▸ **AIM**:
Rewrite the lines of the records below, from the line with "Where should I click to: Select" to the line with "pos(53,156)", as a numbered list, skipping blank lines and leaving out the pictures.

▸ **RECORD EXCERPTS**:
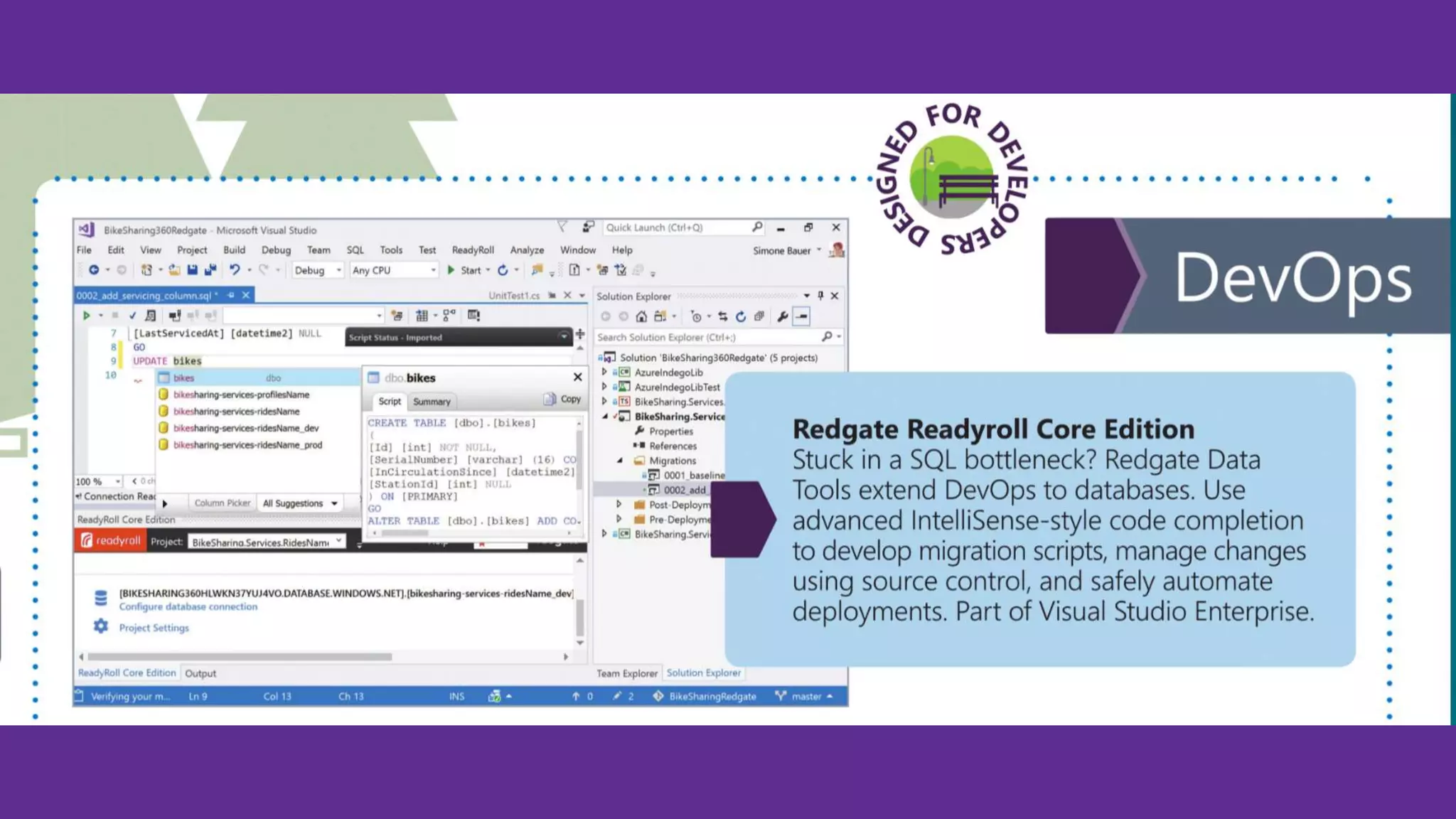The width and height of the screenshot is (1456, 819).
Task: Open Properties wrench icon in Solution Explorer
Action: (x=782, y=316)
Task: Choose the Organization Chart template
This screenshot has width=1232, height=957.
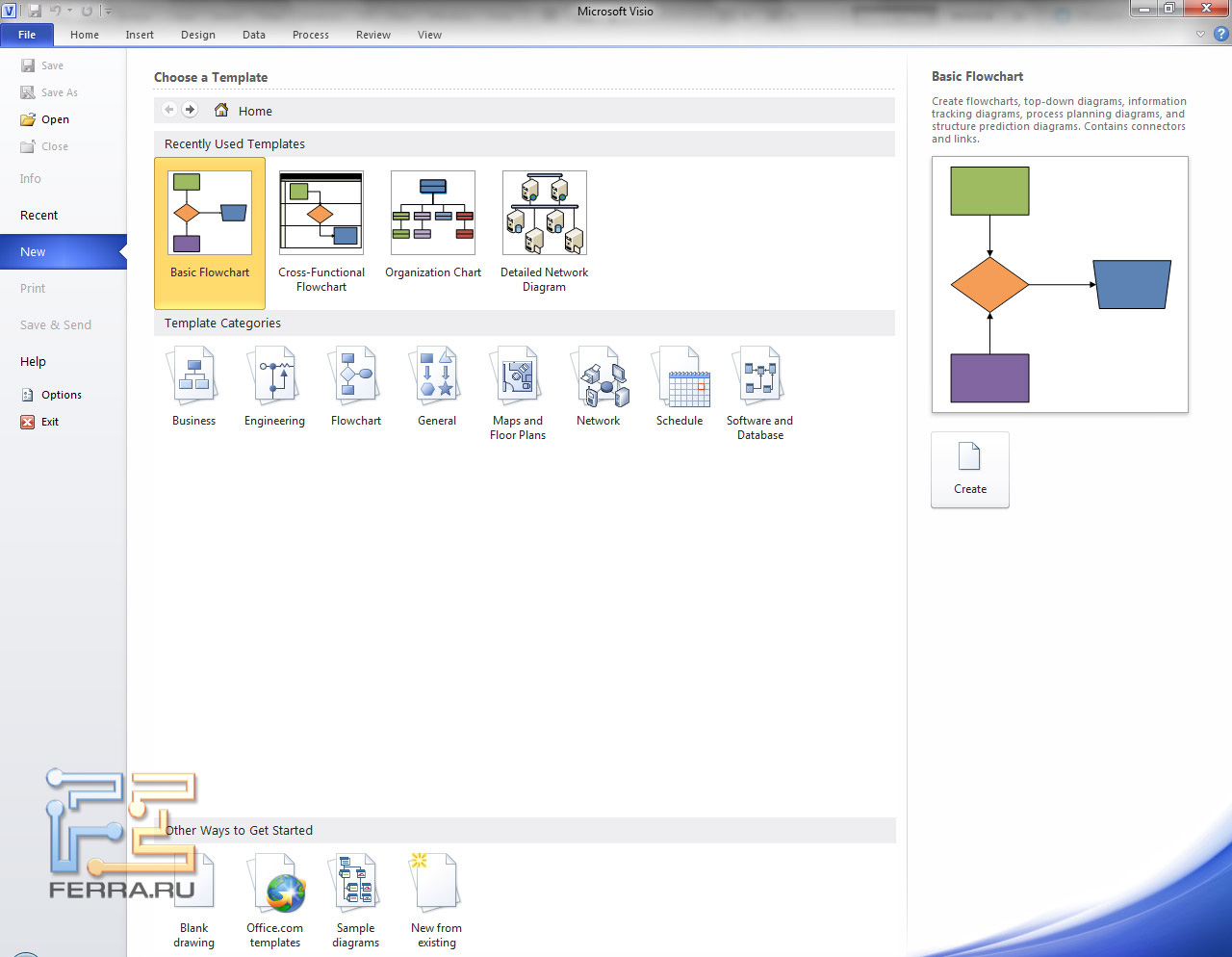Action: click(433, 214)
--
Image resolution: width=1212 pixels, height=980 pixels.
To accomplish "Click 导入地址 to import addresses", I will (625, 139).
---
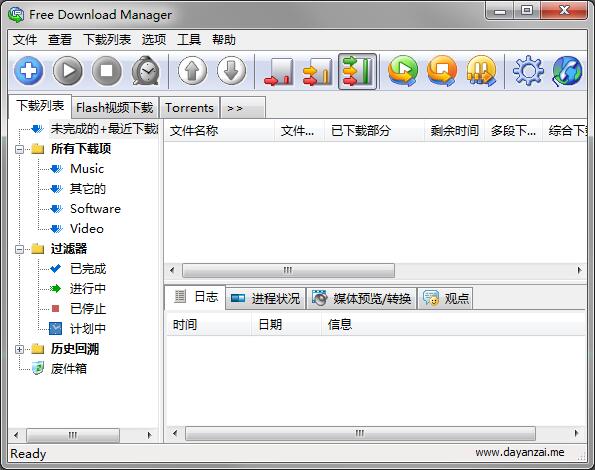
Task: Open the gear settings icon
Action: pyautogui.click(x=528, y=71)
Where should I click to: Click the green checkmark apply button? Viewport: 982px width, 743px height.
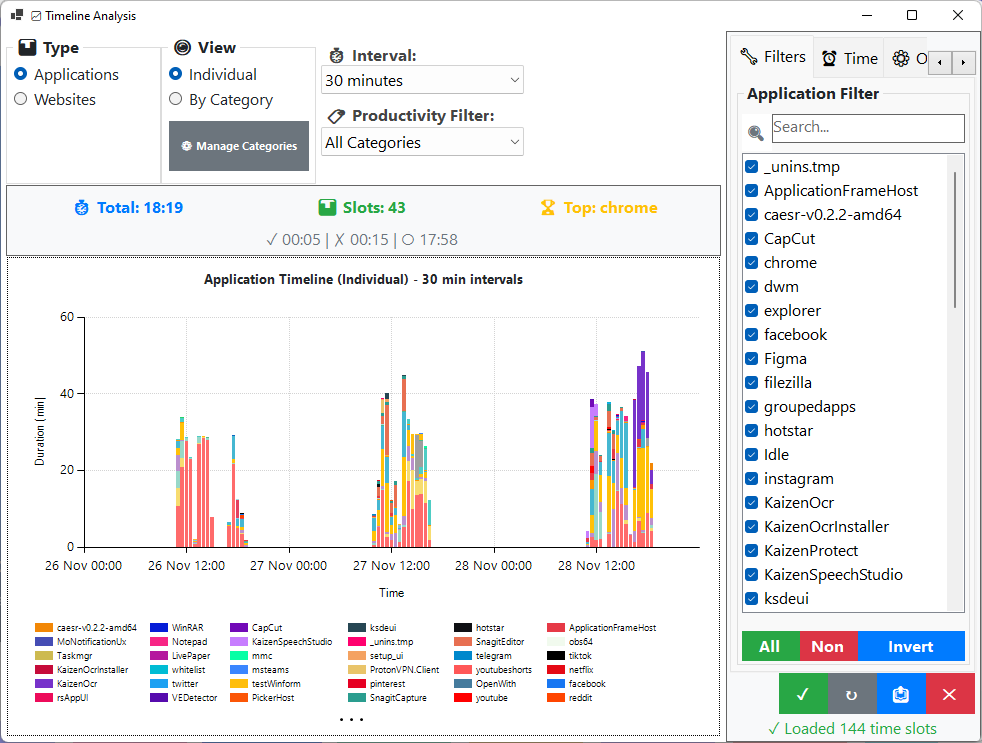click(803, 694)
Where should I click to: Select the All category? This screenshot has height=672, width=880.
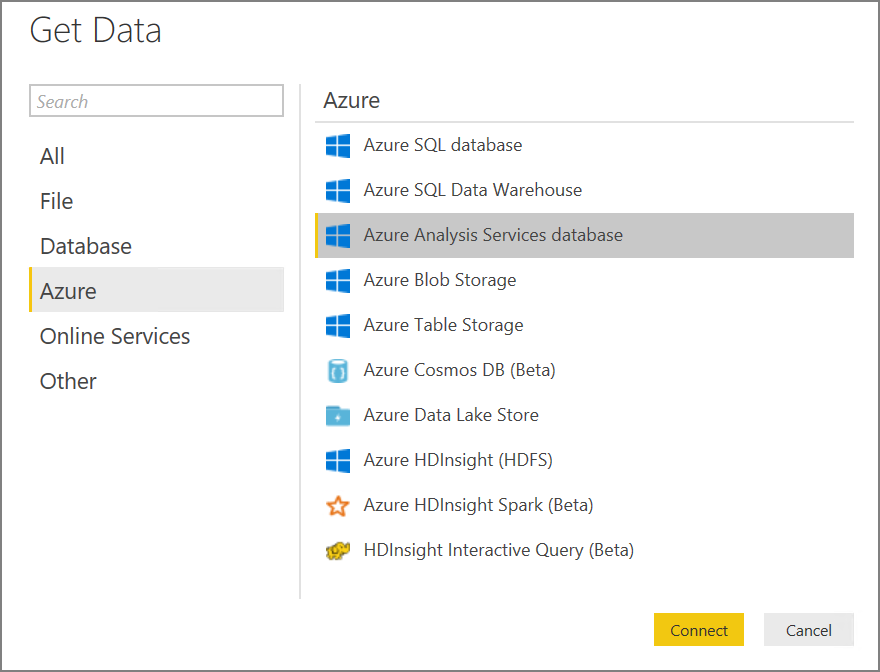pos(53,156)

▸ **FINISHED TASK**:
1. Where should I click to: Select the All category? This screenshot has height=672, width=880.
2. pos(53,156)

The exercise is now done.